— start of Text provided —

1. America's Founding Paradox: Equality Built on Inequality

That central paradox—that freedom depended on racial, gender, and class inequality—shaped American history as the cultural, religious, and social patterns of the new nation grew around it.

A radical idea. America was founded on the revolutionary principle that "all men are created equal," a concept that challenged centuries of aristocratic rule. However, this ringing declaration was immediately undermined by the reality that its authors, like Thomas Jefferson, owned slaves and considered women and indigenous peoples inferior. This wasn't a mere oversight; it was a deliberate feature of the new republic.

Defining "all men." For the Founders, the phrase "all men" did not encompass everyone. It explicitly excluded:

  • Women
  • Slaves
  • Indians
  • Paupers
    These groups were deemed incapable or unworthy of self-determination and were walled off from political power. This exclusion allowed the white, propertied men within the body politic to consider themselves equal, creating a system where equality for some depended on inequality for others.

The Virginia model. The paradox was deeply rooted in colonial Virginia, where wealthy planters, facing threats from a growing underclass of poor white and enslaved laborers, deliberately split these groups along racial lines. The Virginia Slave Codes of 1705 granted white servants new rights while stripping black individuals of all rights, making racial slavery hereditary. This created a powerful alliance between rich and poor white men, who shared a sense of mastery over their black neighbors, thus solidifying a hierarchical society under the guise of white male equality.

2. The Antebellum South's Oligarchic Vision

The southern system, Hammond announced, was “the best in the world … such as no other people ever enjoyed upon the face of the earth,” and spreading it would benefit everyone.

"Cotton is King." By the 1840s, the South's economy revolved around cotton, an extractive industry that concentrated immense wealth and power in the hands of a few slaveholding planters. These oligarchs, though a tiny minority, dominated politics, culture, and society, shaping laws and narratives to protect their interests. They presented their system as the epitome of American democracy, where local voters (white men) determined their "domestic institutions," including slavery.

The mudsill theory. South Carolina Senator James Henry Hammond articulated this vision, arguing that every society needed a "mudsill" class to perform menial duties, supporting an elite class that drove "progress, civilization, and refinement." In the South, enslaved black people served as this mudsill, ensuring social harmony. Hammond warned that in the North, white men were forced into this mudsill role and, worse, were allowed to vote, threatening to redistribute wealth and cause "anarchy and poverty."

Suppressing dissent. To maintain their power, southern oligarchs stifled any opposition. They censored anti-slavery literature, implemented "gag rules" in Congress, and used violence (like the Ku Klux Klan) to intimidate poor whites who questioned the slave system. This created an increasingly isolated society where a minority of wealthy men believed they alone knew how to run the country, justifying their control by dehumanizing black people and appealing to white supremacy.

3. The Civil War's Unfinished Revolution for Equality

The Gettysburg Address reminded Americans they were engaged in a great test of “whether that nation, or any nation so conceived, and so dedicated, can long endure.”

A new birth of freedom. The Civil War, sparked by southern slaveholders' attempt to destroy the Union, forced Americans to confront the paradox of their founding. Abraham Lincoln, rejecting the "mudsill theory," championed a "free labor" vision where hardworking individuals could rise. The Union's victory seemed to usher in a "new birth of freedom," expanding the definition of equality to include all men, regardless of race.

— end of Text provided —

## Stated exercise 1
Name the groups that the text on American equality says the Founders explicitly excluded from the phrase "all men."

— start of Recorded information —

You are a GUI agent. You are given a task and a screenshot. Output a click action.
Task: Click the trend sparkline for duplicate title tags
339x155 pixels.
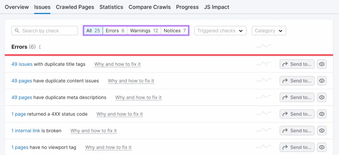point(264,64)
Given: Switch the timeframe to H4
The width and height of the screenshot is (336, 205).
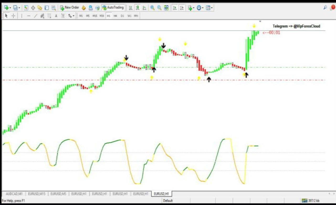Looking at the screenshot, I should [x=115, y=16].
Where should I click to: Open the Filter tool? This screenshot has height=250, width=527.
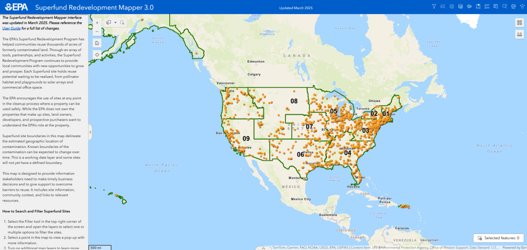(x=434, y=6)
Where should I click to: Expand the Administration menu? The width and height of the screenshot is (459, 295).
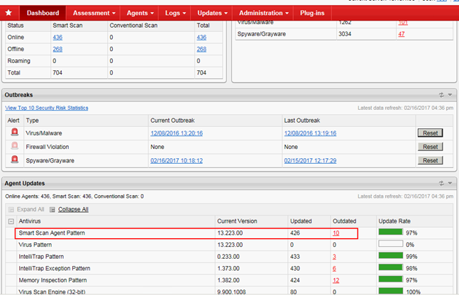point(264,13)
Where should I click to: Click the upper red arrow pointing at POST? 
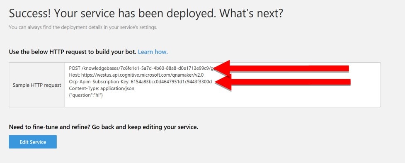pyautogui.click(x=281, y=68)
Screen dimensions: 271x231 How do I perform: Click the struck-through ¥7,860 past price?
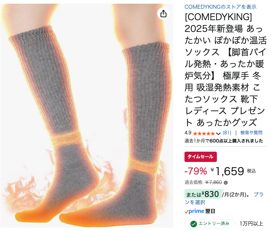tap(214, 183)
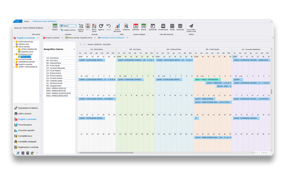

— end of Recorded information —

## Stated exercise 2
Copy the listing verbatim from its first line through the line containing "pyautogui.click(x=281, y=68)", including both ends, and omit the pictures.

## Written solution 1
Women, slaves, Indians, and paupers.

## Written solution 2
You are a GUI agent. You are given a task and a screenshot. Output a click action.
Task: Click the trend sparkline for duplicate title tags
339x155 pixels.
point(264,64)
Given: Switch the timeframe to H4
The width and height of the screenshot is (336, 205).
Looking at the screenshot, I should [x=115, y=16].
Where should I click to: Open the Filter tool? This screenshot has height=250, width=527.
(x=434, y=6)
Where should I click to: Expand the Administration menu? The width and height of the screenshot is (459, 295).
point(264,13)
Where should I click to: Click the upper red arrow pointing at POST? 
pyautogui.click(x=281, y=68)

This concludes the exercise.